RAW DATA
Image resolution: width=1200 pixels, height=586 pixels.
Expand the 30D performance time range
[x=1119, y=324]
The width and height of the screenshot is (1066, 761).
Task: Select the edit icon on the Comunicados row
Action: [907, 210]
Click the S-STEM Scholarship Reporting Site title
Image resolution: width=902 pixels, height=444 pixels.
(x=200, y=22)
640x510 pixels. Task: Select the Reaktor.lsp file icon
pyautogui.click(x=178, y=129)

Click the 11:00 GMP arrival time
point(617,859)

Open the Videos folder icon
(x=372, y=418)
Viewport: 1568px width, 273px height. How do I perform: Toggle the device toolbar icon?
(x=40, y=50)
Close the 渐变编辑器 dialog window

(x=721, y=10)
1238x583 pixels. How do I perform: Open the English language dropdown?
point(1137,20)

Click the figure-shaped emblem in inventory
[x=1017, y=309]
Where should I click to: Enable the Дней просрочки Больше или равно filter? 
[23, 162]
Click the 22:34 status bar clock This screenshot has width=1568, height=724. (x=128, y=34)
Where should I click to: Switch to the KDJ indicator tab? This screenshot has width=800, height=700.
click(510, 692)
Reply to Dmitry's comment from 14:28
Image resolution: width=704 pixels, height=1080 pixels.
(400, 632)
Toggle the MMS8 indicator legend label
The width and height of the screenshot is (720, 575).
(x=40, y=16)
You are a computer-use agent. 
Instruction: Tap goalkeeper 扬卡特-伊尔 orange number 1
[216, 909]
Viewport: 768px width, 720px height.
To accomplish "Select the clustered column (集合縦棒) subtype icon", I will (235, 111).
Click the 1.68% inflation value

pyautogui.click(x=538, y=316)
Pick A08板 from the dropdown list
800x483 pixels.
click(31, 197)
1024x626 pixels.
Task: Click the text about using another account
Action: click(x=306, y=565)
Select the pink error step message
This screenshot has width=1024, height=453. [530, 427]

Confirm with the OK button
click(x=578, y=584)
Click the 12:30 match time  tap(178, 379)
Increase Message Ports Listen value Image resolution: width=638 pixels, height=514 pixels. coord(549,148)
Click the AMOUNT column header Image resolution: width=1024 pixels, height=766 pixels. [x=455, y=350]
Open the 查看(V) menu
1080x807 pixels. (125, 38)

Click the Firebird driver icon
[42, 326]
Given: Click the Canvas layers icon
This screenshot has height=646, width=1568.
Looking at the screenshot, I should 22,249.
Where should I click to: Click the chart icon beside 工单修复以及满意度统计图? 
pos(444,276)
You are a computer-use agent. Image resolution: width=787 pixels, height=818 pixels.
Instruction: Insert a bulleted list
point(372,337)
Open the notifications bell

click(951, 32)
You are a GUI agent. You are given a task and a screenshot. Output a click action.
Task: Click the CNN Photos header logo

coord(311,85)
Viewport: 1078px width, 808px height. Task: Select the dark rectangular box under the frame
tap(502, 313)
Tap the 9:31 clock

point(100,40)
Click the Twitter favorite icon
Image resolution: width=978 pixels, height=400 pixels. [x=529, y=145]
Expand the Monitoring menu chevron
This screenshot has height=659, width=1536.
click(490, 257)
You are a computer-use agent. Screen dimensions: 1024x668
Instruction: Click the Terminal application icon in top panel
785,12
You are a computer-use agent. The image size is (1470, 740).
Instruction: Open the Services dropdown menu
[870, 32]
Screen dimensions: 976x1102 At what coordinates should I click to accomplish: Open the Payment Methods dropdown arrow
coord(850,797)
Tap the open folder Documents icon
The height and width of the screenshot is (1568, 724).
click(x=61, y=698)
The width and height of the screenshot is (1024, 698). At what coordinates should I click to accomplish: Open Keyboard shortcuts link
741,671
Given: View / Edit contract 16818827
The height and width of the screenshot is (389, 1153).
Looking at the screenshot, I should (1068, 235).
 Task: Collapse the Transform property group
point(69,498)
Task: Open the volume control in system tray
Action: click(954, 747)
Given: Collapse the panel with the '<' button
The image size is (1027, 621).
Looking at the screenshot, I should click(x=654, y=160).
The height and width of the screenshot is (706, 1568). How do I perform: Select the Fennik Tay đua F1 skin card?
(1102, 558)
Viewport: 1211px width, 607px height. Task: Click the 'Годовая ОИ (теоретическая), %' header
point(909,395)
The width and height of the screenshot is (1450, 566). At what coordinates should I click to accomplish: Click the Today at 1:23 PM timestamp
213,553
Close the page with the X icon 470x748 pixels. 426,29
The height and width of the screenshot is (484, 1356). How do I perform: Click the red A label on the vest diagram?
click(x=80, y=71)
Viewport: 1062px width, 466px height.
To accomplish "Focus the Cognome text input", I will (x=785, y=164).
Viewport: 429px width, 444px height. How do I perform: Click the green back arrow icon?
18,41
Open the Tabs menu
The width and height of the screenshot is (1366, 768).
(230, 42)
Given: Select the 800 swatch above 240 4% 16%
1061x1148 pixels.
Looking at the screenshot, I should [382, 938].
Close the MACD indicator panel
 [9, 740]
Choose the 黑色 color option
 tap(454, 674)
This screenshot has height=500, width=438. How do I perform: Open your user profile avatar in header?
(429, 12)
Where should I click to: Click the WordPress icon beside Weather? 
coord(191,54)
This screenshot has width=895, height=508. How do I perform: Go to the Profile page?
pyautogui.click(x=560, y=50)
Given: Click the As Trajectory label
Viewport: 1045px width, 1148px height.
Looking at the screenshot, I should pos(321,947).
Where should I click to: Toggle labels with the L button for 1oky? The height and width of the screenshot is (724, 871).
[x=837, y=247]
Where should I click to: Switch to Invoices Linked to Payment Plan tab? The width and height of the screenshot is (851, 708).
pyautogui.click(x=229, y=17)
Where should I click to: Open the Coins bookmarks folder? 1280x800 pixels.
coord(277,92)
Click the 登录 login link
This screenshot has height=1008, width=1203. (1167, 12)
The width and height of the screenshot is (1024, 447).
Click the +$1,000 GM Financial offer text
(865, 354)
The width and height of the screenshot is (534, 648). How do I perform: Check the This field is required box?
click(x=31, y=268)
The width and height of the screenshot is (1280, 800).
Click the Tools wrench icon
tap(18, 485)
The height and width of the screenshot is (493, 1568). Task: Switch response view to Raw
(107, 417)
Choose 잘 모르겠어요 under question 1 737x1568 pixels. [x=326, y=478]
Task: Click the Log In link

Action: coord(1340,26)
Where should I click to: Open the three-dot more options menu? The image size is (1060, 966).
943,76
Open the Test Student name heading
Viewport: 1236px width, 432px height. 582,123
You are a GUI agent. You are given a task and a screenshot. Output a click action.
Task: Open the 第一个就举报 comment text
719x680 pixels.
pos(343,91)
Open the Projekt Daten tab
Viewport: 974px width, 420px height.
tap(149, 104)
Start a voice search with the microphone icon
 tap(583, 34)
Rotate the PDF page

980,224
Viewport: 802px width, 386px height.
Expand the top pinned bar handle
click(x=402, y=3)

ASSIGNMENT
An exact copy of the lines from the one containing "Choose 잘 모르겠어요" through the last line of the material, both included, is to be printed, and nothing else.

SOLVED EXERCISE
Choose 잘 모르겠어요 under question 1 737x1568 pixels. [x=326, y=478]
Task: Click the Log In link

Action: coord(1340,26)
Where should I click to: Open the three-dot more options menu? The image size is (1060, 966).
943,76
Open the Test Student name heading
Viewport: 1236px width, 432px height. 582,123
You are a GUI agent. You are given a task and a screenshot. Output a click action.
Task: Open the 第一个就举报 comment text
719x680 pixels.
pos(343,91)
Open the Projekt Daten tab
Viewport: 974px width, 420px height.
tap(149, 104)
Start a voice search with the microphone icon
 tap(583, 34)
Rotate the PDF page

980,224
Viewport: 802px width, 386px height.
Expand the top pinned bar handle
click(x=402, y=3)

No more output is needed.